(Beginning of SUPPLIED TEXT)

MLArch Student Places in Prestigious Edmund N. Bacon Urban Design Award

MLArch student Sam Emory's award-winning design imagines the remediation of the Philadelphia Energy Solutions refinery site for specific applications such as stormwater management and erosion control.

 

Sam Emory, a Master of Landscape Architecture (MLArch) student at the Tyler School of Art and Architecture earned first runner-up in the prestigious international Edmund N. Bacon Urban Design Awards Student Competition, sponsored by the Philadelphia Center for Architecture and Design.

Emory's project, “Harvest | Enrich | Grow,” features a comprehensive vision for a mile-long stretch of Philadelphia coastline where a 2019 accident at the 1,300-acre Philadelphia Energy Solutions refinery—the largest refinery on the East Coast at the time—set off a series of explosions that released more than 5,000 pounds of hydrogen fluoride, a deadly gas, and sent pieces of shrapnel weighing more than 19 tons raining down on the site. While the site has been purchased by a new developer with the likely intention of continuing industrial use, Emory's 50-year transformative vision for the location offers an ecologically sound concept, including elements like a recycling facility, soil creation facilities, a garden center, and an urban forest park, among others.

(End of SUPPLIED TEXT)

• _PROBLEM STATEMENT_: Copy the passage of the design award article between "MLArch student Sam" and "and erosion control.", inclusive, putting "flood control" in place of "stormwater management".

(Beginning of MATERIAL PROVIDED)

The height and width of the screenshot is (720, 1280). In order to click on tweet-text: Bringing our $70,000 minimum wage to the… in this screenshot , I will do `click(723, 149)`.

(End of MATERIAL PROVIDED)

• _OUTPUT BELOW_:
MLArch student Sam Emory's award-winning design imagines the remediation of the Philadelphia Energy Solutions refinery site for specific applications such as flood control and erosion control.